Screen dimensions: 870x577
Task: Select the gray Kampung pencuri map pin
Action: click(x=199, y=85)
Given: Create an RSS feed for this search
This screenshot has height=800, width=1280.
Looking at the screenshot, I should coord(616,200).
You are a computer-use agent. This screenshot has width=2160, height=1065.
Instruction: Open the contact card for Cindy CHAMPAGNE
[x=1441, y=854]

--

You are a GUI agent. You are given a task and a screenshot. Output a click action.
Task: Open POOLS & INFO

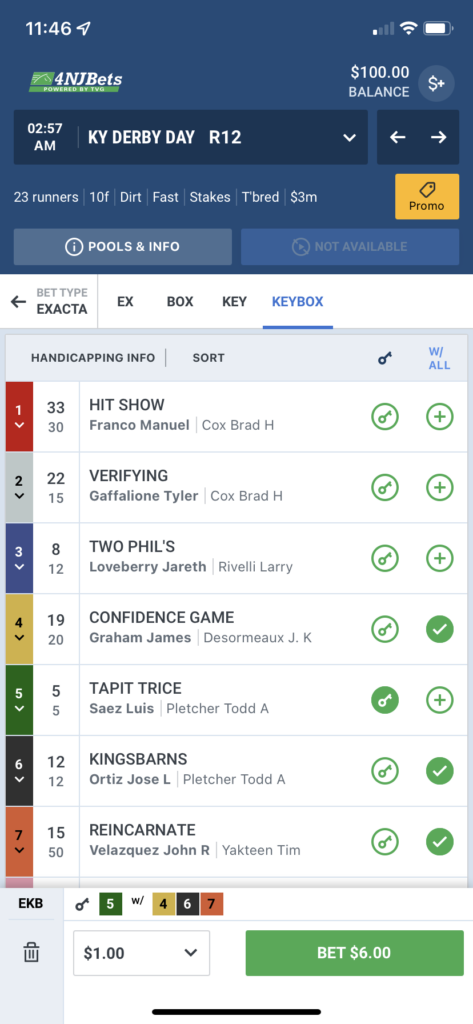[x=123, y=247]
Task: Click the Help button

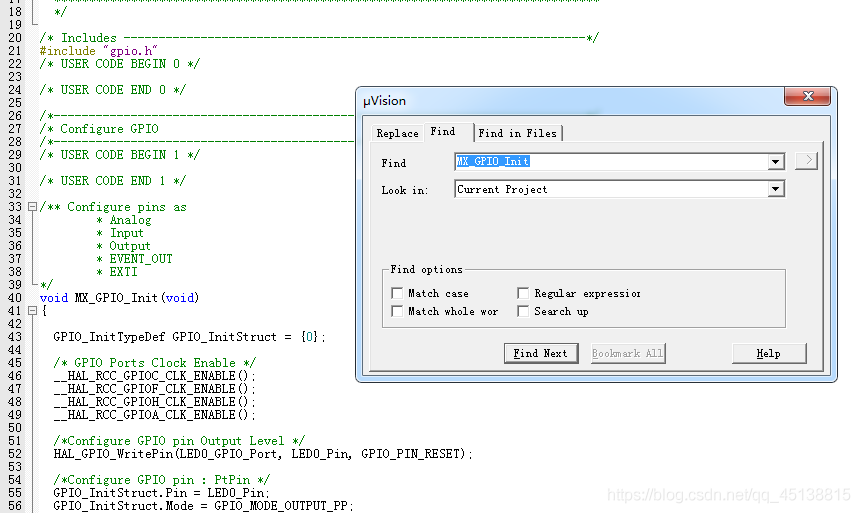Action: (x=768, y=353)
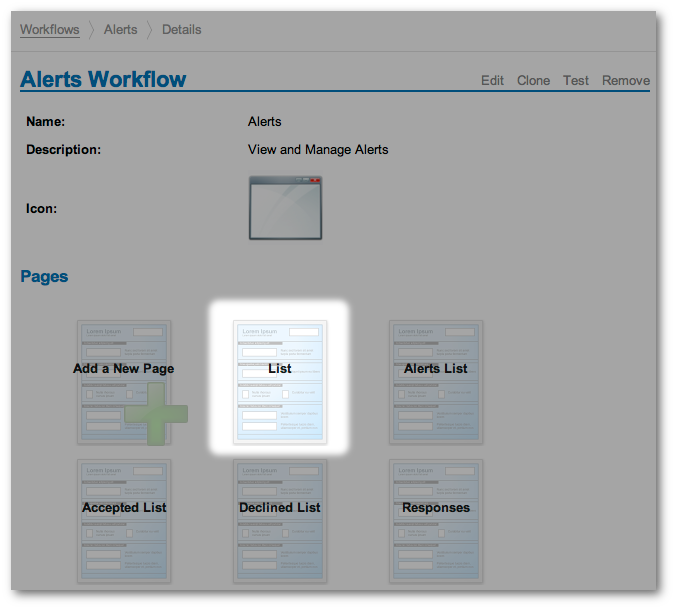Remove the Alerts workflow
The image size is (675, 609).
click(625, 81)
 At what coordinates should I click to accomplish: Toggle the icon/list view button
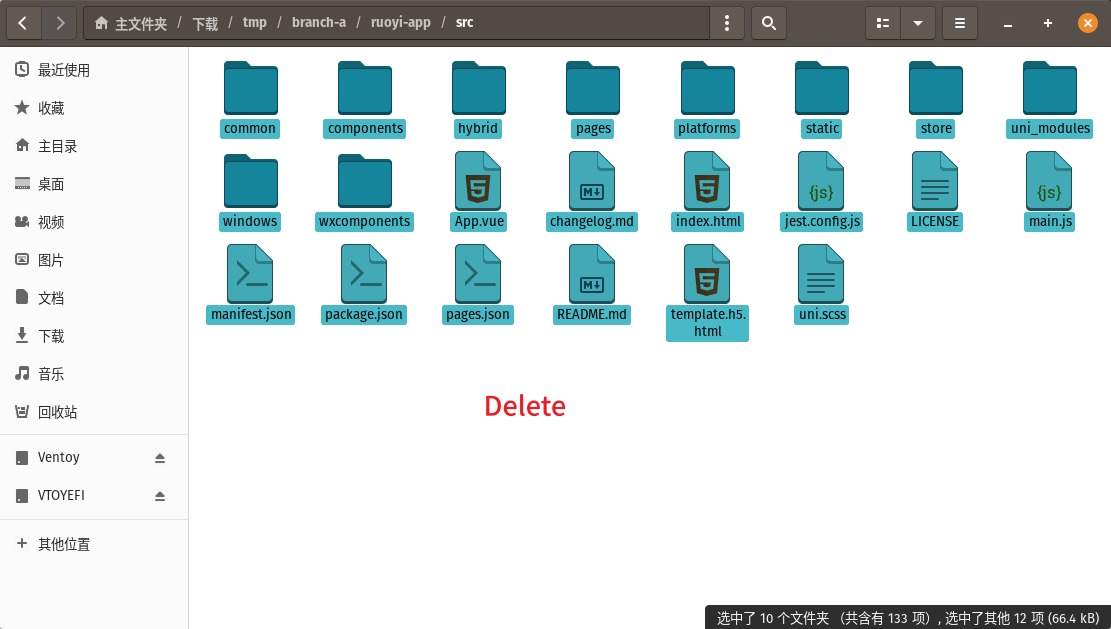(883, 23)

--

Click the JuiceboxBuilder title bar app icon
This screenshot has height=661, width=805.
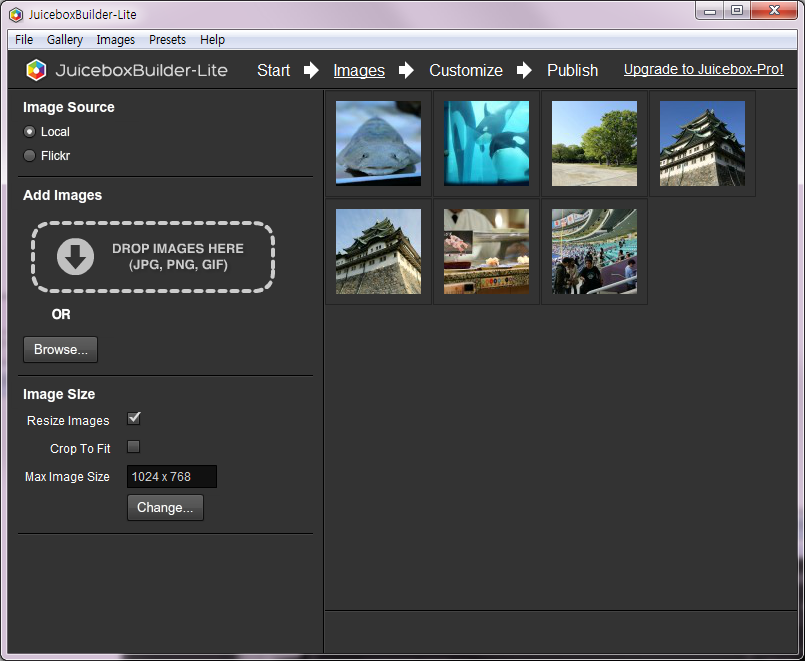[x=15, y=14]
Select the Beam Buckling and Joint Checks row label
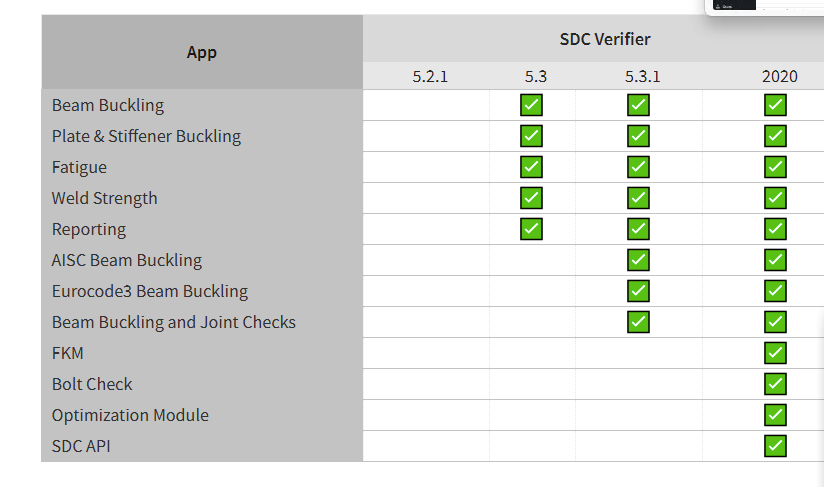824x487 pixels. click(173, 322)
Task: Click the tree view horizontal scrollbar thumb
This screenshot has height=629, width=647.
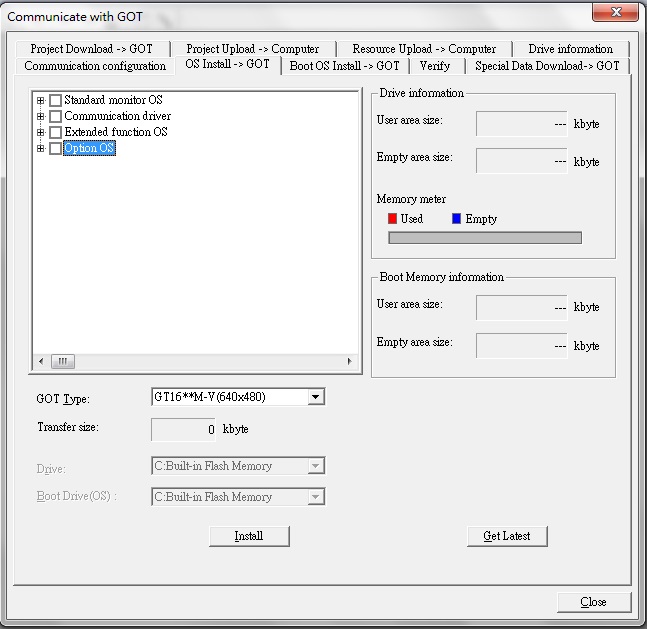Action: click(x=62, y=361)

EXERCISE OBJECTIVE: Your reply should consist solely of the number of lines above that contain the word "agent".

SOLUTION FOR THIS PROBLEM: 2